Methylglyoxal

Methylglyoxal
Skeletal formula
Skeletal formula
Ball-and-stick model of methylglyoxal
Names
Preferred IUPAC name
2-Oxopropanal
Other names
Pyruvaldehyde
Identifiers
3D model (JSmol)
906750
ChEBI
ChEMBL
ChemSpider
DrugBank
ECHA InfoCard 100.001.059 Edit this at Wikidata
KEGG
MeSH Methylglyoxal
UNII
  • InChI=1S/C3H4O2/c1-3(5)2-4/h2H,1H3 checkY
    Key: AIJULSRZWUXGPQ-UHFFFAOYSA-N checkY
  • InChI=1/C3H4O2/c1-3(5)2-4/h2H,1H3
    Key: AIJULSRZWUXGPQ-UHFFFAOYAZ
  • CC(=O)C=O
Properties
C3H4O2
Molar mass 72.063 g·mol−1
Appearance Yellow liquid
Density 1.046 g/cm3
Melting point 25 °C (77 °F; 298 K)
Boiling point 72 °C (162 °F; 345 K)
Hazards
GHS labelling:
GHS05: CorrosiveGHS06: ToxicGHS08: Health hazard
Danger
H290, H302, H315, H317, H318, H319, H335, H341
P201, P202, P234, P261, P264, P270, P271, P272, P280, P281, P301+P312, P302+P352, P304+P340, P305+P351+P338, P308+P313, P310, P312, P321, P330, P332+P313, P333+P313, P337+P313, P362, P363, P390, P403+P233, P404, P405, P501
Related compounds
Related compounds
Except where otherwise noted, data are given for materials in their standard state (at 25 °C [77 °F], 100 kPa).
☒N verify (what is checkY☒N ?)

Methylglyoxal (MGO) is the organic compound with the formula CH3C(O)CHO. It is a reduced derivative of pyruvic acid. It is a reactive compound that is implicated in the biology of diabetes. Methylglyoxal is produced industrially by degradation of carbohydrates using overexpressed methylglyoxal synthase.[1]

Chemical structure

Gaseous methylglyoxal has two carbonyl groups: an aldehyde and a ketone. In the presence of water, it exists as hydrates and oligomers. The formation of these hydrates is indicative of the high reactivity of MGO, which is relevant to its biological behavior.[2]

Biochemistry

Biosynthesis and biodegradation

In organisms, methylglyoxal is formed as a side-product of several metabolic pathways.[3] Methylglyoxal mainly arises as side products of glycolysis involving glyceraldehyde-3-phosphate and dihydroxyacetone phosphate. It is also thought to arise via the degradation of acetone and threonine.[4] Illustrative of the myriad pathways to MGO, aristolochic acid caused 12-fold increase of methylglyoxal from 18 to 231 μg/mg of kidney protein in poisoned mice.[5] It may form from 3-aminoacetone, which is an intermediate of threonine catabolism, as well as through lipid peroxidation. However, the most important source is glycolysis. Here, methylglyoxal arises from nonenzymatic phosphate elimination from glyceraldehyde phosphate and dihydroxyacetone phosphate (DHAP), two intermediates of glycolysis. This conversion is the basis of a potential biotechnological route to the commodity chemical 1,2-propanediol.[6]

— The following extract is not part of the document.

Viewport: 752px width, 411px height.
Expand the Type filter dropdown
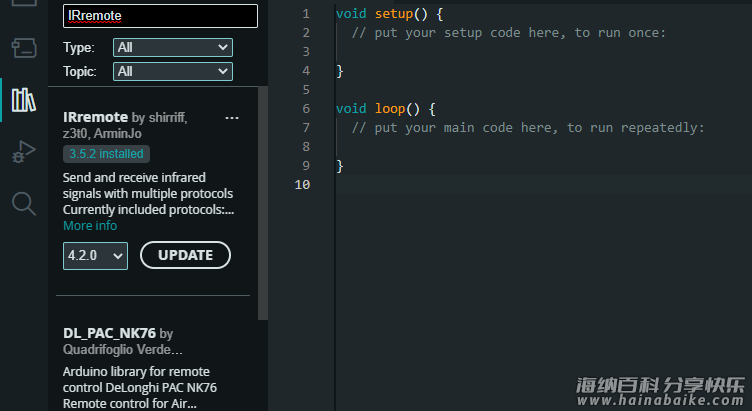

Since methylglyoxal is highly cytotoxic, several detoxification mechanisms have evolved. One of these is the glyoxalase system. Methylglyoxal is detoxified by glutathione. Glutathione reacts with methylglyoxal to give a hemithioacetal, which converted into S-D-lactoyl-glutathione by glyoxalase I.[7] This thioester is hydrolyzed to D-lactate by glyoxalase II.[8]

Biochemical function

Methylglyoxal is involved in the formation of advanced glycation end products (AGEs).[4] In this process, methylglyoxal reacts with free amino groups of lysine and arginine and with thiol groups of cysteine forming AGEs. Histones are also heavily susceptible to modification by methylglyoxal and these modifications are elevated in breast cancer.[9][10]

AGEs derived from the action of methylglyoxal on arginine.[11]

DNA damages are induced by reactive carbonyls, principally methylglyoxal and glyoxal, at a frequency similar to that of oxidative DNA damages.[12] Such damage, referred to as DNA glycation, can cause mutation, breaks in DNA and cytotoxicity.[12] In humans, a protein DJ-1 (also named PARK7), has a key role in the repair of glycated DNA bases.

Biomedical aspects

Due to increased blood glucose levels, methylglyoxal has higher concentrations in diabetics and has been linked to arterial atherogenesis. Damage by methylglyoxal to low-density lipoprotein through glycation causes a fourfold increase of atherogenesis in diabetics.[13] Methylglyoxal binds directly to the nerve endings and by that increases the chronic extremity soreness in diabetic neuropathy.[14][15]

Occurrence, other

Methylglyoxal is a component of some kinds of honey, including manuka honey; it appears to have activity against E. coli and S. aureus and may help prevent formation of biofilms formed by P. aeruginosa.[16]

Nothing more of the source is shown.